Bien que les actions du gouvernement américain aient une efficacité limitée en Afrique, les ONG américaines ont une forte présence sur le continent. Ces ONG ont des contacts directs avec les populations locales en pénétrant profondément dans les activités sociales africaines, y compris l’influence de la culture et des valeurs occidentales. Nombre d’élites en Afrique, y compris les dirigeants politiques, sont diplômés de prestigieuses écoles américaines. En Afrique, de nombreux projets d’infrastructure sont réalisés par des Chinois, tandis que les pays européens et américains se sont déjà retirés de ces secteurs. Les pays africains ne souhaitent pas choisir leur camp. La Chine ne demande non plus aux pays africains de faire un choix, ce qui est incompatible avec nos principes diplomatiques.

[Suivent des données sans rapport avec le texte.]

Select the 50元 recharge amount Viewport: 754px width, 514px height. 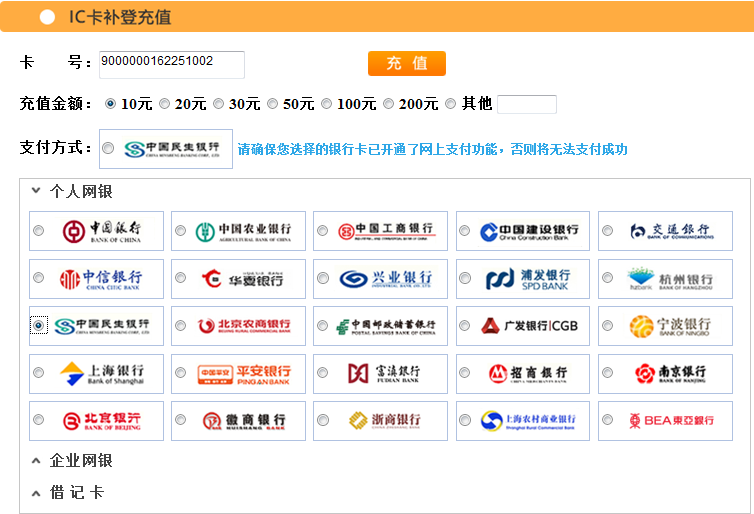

En fait, aujourd’hui, beaucoup de pays africains ont manifesté une autonomie beaucoup plus forte qu’auparavant. Ils comprennent que l’Europe et les États-Unis ne veulent que les ressources et la main-d’œuvre de l’Afrique, sans vraiment vouloir aider l’Afrique à se développer. Selon votre expérience, comment vos interlocuteurs africains considèrent-ils la concurrence entre la Chine, l’Europe et les États-Unis en Afrique ?

Mes amis africains sont souvent très opposés à cette situation de concurrence entre les puissances, car ils ont déjà beaucoup souffert pendant la Guerre froide. Alors maintenant, les Africains souhaitent une «diplomatie diversifiée» que je viens de mentionner. Dans ce modèle, ils doivent faire passer les intérêts de l’Afrique en premier.

Nous, les Chinois, comprenons très bien l’embarras diplomatique que les pays africains souhaitent éviter. Dans le passé, l’Europe et les États-Unis venaient nous voir pour parler de coopération tripartite « Chine-États-Unis-Afrique » ou « Chine-Europe-Afrique ». Nous avons proposé de laisser l’Afrique se déterminer en retirant des profits à son avantage, au lieu de planifier quelque chose derrière son dos. Maintenant, l’Europe et les États-Unis en sont conscients et ont commencé à parler d’« Africa ownership ». Cependant, le décalage entre les paroles et les actes reste énorme pour ces acteurs occidentaux : ils disent que l’Afrique est son propre maître, mais en pratique, ce sont l’Europe et le États-Unis qui prennent la décision.

De plus, les pays africains ont très bien compris, comme certains pays d’Asie et d’Amérique latine, que « la sécurité dépend des États-Unis, tandis que l’investissement dépend de la Chine ». Ils savent que la Chine et les États-Unis ont leurs propres atouts : sur les problèmes de sécurité, les pays africains s’appuient davantage sur l’Europe et les États-Unis. Cependant, aucun pays africain ne veut être complètement contrôlé par l’Europe ou les États-Unis, et son destin devrait toujours être entre ses propres mains.

[1] Le texte est basé sur l’article original de HE Wenping (贺文萍), « Pour une coopération trilatérale Europe-USA-Chine avec l’Afrique, on fait passer les intérêts de l’Afrique en premier », disponible sur: https://mp.weixin.qq.com/s/Y7U_L3sMkpLTEV4907RbJA.

[2] Les ateliers Luban ont pour objectif de former systématiquement les enseignants des pays partenaires, pour qu’ils transmettent à leur tour leurs savoirs aux étudiants de leur propre pays.